*Exercise instructions*: Reproduce the market commentary below on euro-area bank lending and the US PCE deflators word for word, from first line to last.
Selected passage Start Marker
Gone are the days when the European Central Bank (ECB) based its monetary decisions on the growth (or otherwise) of monetary aggregates. However they are concerned about the pace of bank lending. There’s been a noticeable slowdown in the rate of growth of lending, mostly stemming from non-financial corporations. Financials have also been repaying loans at an increasing pace recently. This slowdown may encourage the ECB to keep policy looser for longer, thereby weakening the euro.
The highlight of the day is the US personal income & spending data, which includes the key personal consumption expenditure (PCE) deflators.
As I mentioned in my Weekly Outlook, since 2000 the Fed has been framing its inflation forecasts in terms of the personal consumption expenditure (PCE) deflators, not the consumer price index (CPI). However, for some reason that I can’t understand, the CPI is still the market’s preferred inflation gauge. The Bloomberg relevance score for the mom change in the CPI is 96.1, meaning about 96% of the people who have any alerts set for US indicators have an alert set for this indicator. By contrast, the highest figure for any of the PCE deflators is 60.1 for the mom change in the core deflator. My guess is that when people think of “inflation,” they think of “CPI,” not “PCE deflator,” which is a more esoteric concept.
If you’re interested in the difference between the two indicators and why you should be following the PCE deflators, I’ve written a “market insight” piece explaining it. (PCE Deflator: the Little Indicator that should be Bigger).
For May, the PCE deflators are expected to rise further above the Fed’s 2% inflation target, although not to the CPI’s 5.0% yoy rate (the PCE deflators are usually less volatile and lower than the CPI). The major reasons for this are the expected lower increase in airfares (which are calculated differently for the PCE deflator than for the CPI) and the lower weight of used cars & trucks, which alone accounted for one-third of the rise in the CPI.
Selected passage End Marker
Supplied data Start Marker
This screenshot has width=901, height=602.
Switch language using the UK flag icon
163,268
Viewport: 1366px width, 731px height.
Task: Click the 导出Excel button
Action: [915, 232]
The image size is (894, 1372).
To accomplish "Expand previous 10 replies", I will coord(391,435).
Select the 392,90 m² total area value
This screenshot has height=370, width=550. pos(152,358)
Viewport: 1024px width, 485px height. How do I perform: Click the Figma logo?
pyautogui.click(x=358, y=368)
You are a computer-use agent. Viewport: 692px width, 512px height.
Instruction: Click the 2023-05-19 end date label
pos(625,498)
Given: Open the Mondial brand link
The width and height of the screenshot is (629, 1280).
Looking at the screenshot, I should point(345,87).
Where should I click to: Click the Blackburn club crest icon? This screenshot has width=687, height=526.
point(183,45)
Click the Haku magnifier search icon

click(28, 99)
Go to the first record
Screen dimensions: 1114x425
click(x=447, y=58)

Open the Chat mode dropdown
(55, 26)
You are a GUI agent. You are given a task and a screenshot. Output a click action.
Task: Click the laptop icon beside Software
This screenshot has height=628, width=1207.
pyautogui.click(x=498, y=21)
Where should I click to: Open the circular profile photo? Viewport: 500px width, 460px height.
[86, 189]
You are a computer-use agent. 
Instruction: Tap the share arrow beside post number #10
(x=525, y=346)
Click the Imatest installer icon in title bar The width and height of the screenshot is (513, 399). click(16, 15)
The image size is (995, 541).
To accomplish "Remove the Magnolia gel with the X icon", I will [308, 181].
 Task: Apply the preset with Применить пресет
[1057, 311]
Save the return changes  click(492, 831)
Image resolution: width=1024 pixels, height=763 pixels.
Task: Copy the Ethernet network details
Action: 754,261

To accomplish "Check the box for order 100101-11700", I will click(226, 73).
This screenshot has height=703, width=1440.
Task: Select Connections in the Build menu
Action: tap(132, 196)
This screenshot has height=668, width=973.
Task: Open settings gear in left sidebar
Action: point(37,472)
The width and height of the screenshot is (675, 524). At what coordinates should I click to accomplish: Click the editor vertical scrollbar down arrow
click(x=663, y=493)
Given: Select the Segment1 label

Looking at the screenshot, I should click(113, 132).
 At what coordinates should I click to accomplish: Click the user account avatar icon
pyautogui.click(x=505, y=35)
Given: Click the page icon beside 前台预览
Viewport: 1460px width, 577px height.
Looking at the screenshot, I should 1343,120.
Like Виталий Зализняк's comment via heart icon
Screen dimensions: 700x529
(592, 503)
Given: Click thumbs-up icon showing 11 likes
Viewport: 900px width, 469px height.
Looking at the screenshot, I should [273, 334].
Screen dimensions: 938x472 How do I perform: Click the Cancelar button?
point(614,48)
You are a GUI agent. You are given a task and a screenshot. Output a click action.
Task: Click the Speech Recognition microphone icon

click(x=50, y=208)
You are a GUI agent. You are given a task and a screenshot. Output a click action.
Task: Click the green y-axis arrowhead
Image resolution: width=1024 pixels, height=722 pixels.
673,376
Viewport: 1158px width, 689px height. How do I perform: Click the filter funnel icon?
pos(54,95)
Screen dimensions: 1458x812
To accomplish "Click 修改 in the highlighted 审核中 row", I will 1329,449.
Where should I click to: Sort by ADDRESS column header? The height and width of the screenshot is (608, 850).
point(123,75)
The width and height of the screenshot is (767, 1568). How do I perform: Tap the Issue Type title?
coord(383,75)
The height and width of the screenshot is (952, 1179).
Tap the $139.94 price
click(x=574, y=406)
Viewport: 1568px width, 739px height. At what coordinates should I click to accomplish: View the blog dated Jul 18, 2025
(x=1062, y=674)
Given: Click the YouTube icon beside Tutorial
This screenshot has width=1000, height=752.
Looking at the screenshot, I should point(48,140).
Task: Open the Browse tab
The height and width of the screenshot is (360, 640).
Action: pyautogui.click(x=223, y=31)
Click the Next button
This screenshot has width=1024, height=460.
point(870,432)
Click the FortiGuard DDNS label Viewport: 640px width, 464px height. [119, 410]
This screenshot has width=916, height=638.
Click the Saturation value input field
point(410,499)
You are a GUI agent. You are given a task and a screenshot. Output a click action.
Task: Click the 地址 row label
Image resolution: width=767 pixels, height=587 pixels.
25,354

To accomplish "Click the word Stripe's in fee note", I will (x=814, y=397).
Supplied data End Marker
*Solved problem*:
Gone are the days when the European Central Bank (ECB) based its monetary decisions on the growth (or otherwise) of monetary aggregates. However they are concerned about the pace of bank lending. There’s been a noticeable slowdown in the rate of growth of lending, mostly stemming from non-financial corporations. Financials have also been repaying loans at an increasing pace recently. This slowdown may encourage the ECB to keep policy looser for longer, thereby weakening the euro.
The highlight of the day is the US personal income & spending data, which includes the key personal consumption expenditure (PCE) deflators.
As I mentioned in my Weekly Outlook, since 2000 the Fed has been framing its inflation forecasts in terms of the personal consumption expenditure (PCE) deflators, not the consumer price index (CPI). However, for some reason that I can’t understand, the CPI is still the market’s preferred inflation gauge. The Bloomberg relevance score for the mom change in the CPI is 96.1, meaning about 96% of the people who have any alerts set for US indicators have an alert set for this indicator. By contrast, the highest figure for any of the PCE deflators is 60.1 for the mom change in the core deflator. My guess is that when people think of “inflation,” they think of “CPI,” not “PCE deflator,” which is a more esoteric concept.
If you’re interested in the difference between the two indicators and why you should be following the PCE deflators, I’ve written a “market insight” piece explaining it. (PCE Deflator: the Little Indicator that should be Bigger).
For May, the PCE deflators are expected to rise further above the Fed’s 2% inflation target, although not to the CPI’s 5.0% yoy rate (the PCE deflators are usually less volatile and lower than the CPI). The major reasons for this are the expected lower increase in airfares (which are calculated differently for the PCE deflator than for the CPI) and the lower weight of used cars & trucks, which alone accounted for one-third of the rise in the CPI.